▶ _Selected passage_:
----

The Kimmel Center Cultural Campus has announced three new Jazz Residency teams for the 2019-20 season: Ruth Naomi Floyd (Composer/Vocals) and Charles "Chaz" Lattimore Howard (Lyricist/Poet); Immanuel Wilkins (Composer/Saxophone) with Rog Walker (Photographer) and David Dempewolf (Video Installation); and Richard Hill Jr. (Composer/Voice/Bass). Each team will create a new, relevant, and engaging "Philly Made" work for the community. In the Kimmel Center Jazz Residency's seventh consecutive year, all three of these original pieces will focus on the relationship of Philadelphia against a social issue, including the homelessness issue, the introspective examination of one's cultural identity as a citizen, and a futuristic look at neighborhoods.

"I am so proud of the Kimmel Center's ongoing Jazz Residency program; in its seventh consecutive year, we continue building a legacy of new jazz in Philadelphia by fostering local musicians, writers, thinkers, and more," said Anne Ewers, President & CEO of the Kimmel Center for the Performing Arts. "16 world premieres have resulted from this Residency Program, the culmination of a lengthy creative process involving public workshops, student teaching opportunities, and audience feedback. We relish witnessing past Residency participants continue to flourish, growing as artists and influencing the jazz form both here and around the world."

----

▶ _Source excerpt_:
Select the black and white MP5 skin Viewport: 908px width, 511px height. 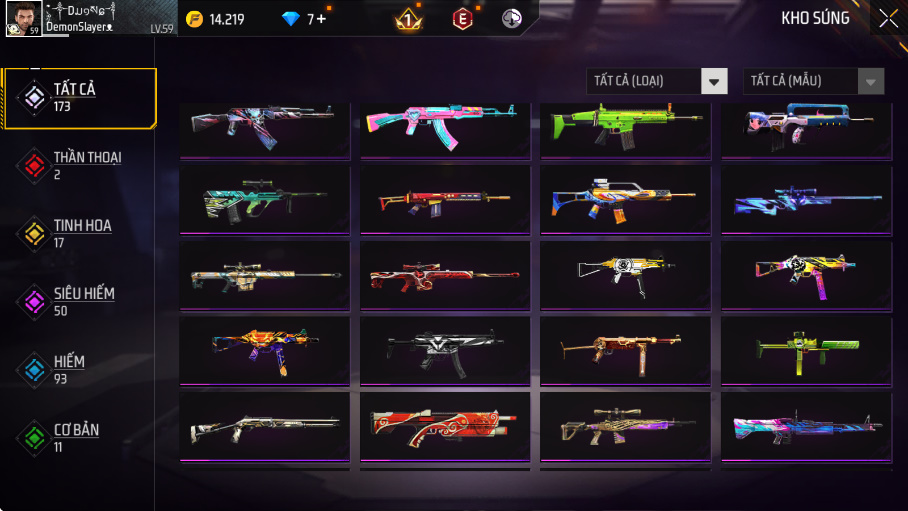coord(444,349)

----

▶ _Tasks to perform_:
1. Decide whether each statement below agrees with the Jazz Residency announcement above. Answer yes or no for each and quote the words from the announcement that settle it.
(a) The Jazz Residency is in its seventh consecutive year.
(b) Richard Hill Jr. is listed as a photographer.
(c) The Residency Program has produced 16 world premieres.
2. Translate this sentence from the Jazz Residency announcement above into Spanish: "We relish witnessing past Residency participants continue to flourish, growing as artists and influencing the jazz form both here and around the world."

▶ _Answers to each task_:
1.
(a) Yes: "In the Kimmel Center Jazz Residency's seventh consecutive year"
(b) No: "Richard Hill Jr. (Composer/Voice/Bass)"
(c) Yes: "16 world premieres have resulted from this Residency Program"

2. Nos encanta ver cómo los antiguos participantes de la Residencia siguen prosperando, creciendo como artistas e influyendo en la forma del jazz tanto aquí como en todo el mundo.